‘El Parlamento Europeo y la Comisión han establecido una serie de planes ambiciosos para mejorar el uso de los recursos. Es hora de que los Estados miembros recojan el testigo. La aplicación de este informe supondría crecimiento económico, creación de empleo y protección del medio ambiente. ¿A qué estamos esperando?’, declaró el ponente del informe, el holandés Gerben-Jan Gerbrandy.
La Eurocámara pide a los Estados miembros que recurran a la fiscalidad medioambiental y destaca que de esta forma se podrán reducir otros impuestos como los que gravan las rentas del trabajo, aumentar la competitividad y allanar el camino al desarrollo tecnológico. Incentivos como tipos de IVA reducidos para materiales secundarios también podrían servir para corregir las deficiencias del mercado y promover la innovación.

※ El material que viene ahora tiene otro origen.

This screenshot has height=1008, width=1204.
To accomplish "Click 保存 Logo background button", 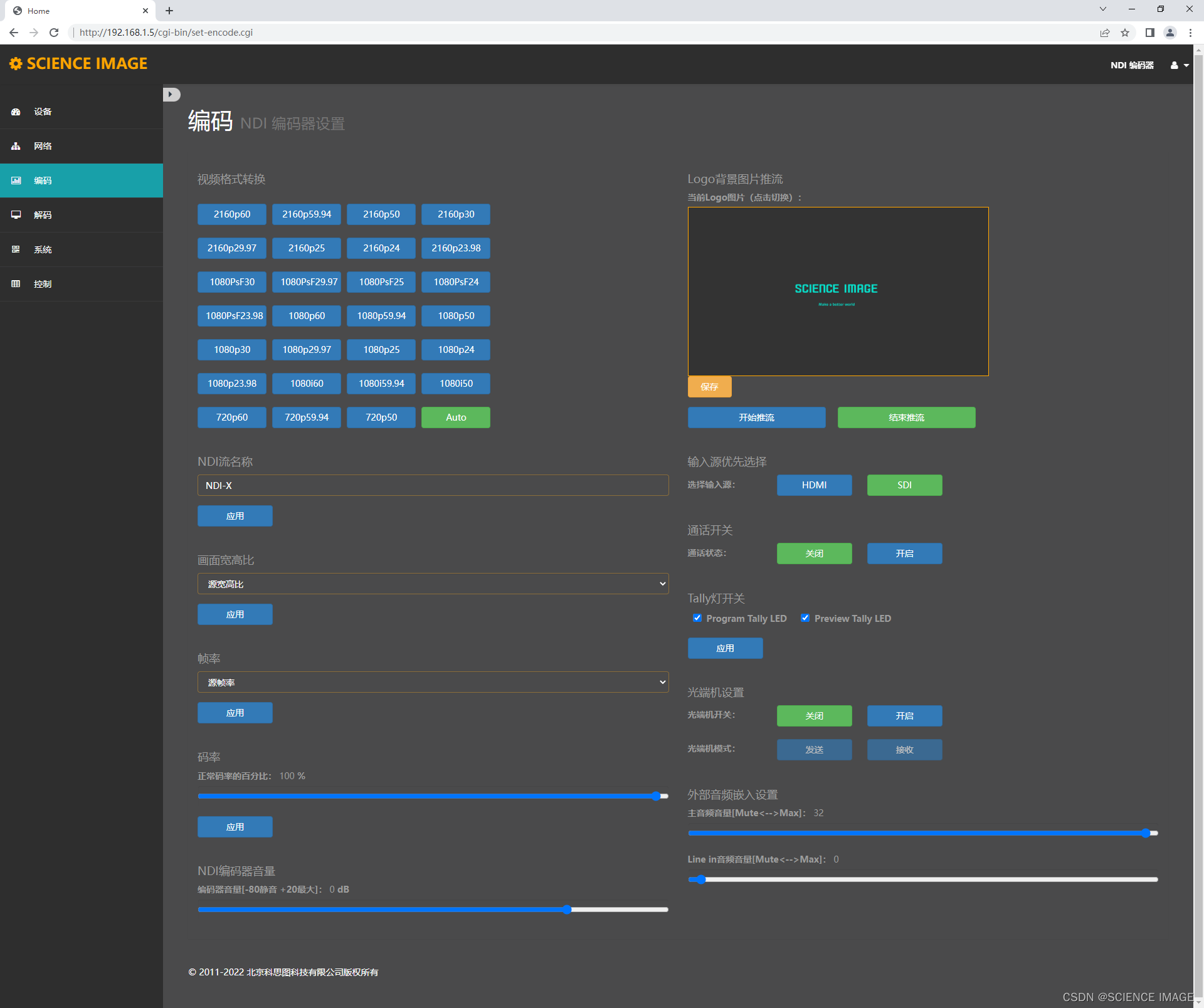I will [x=711, y=388].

Los diputados también reiteran su llamamiento al ejecutivo comunitario y a los gobiernos nacionales para que eliminen las subvenciones perjudiciales para el medio ambiente antes de 2020. Igualmente, reclaman al sector público que refuerce los requisitos de ‘contratación ecológica’ y a la Comisión que evalúe si estos requisitos pueden vincularse a proyectos financiados por la UE.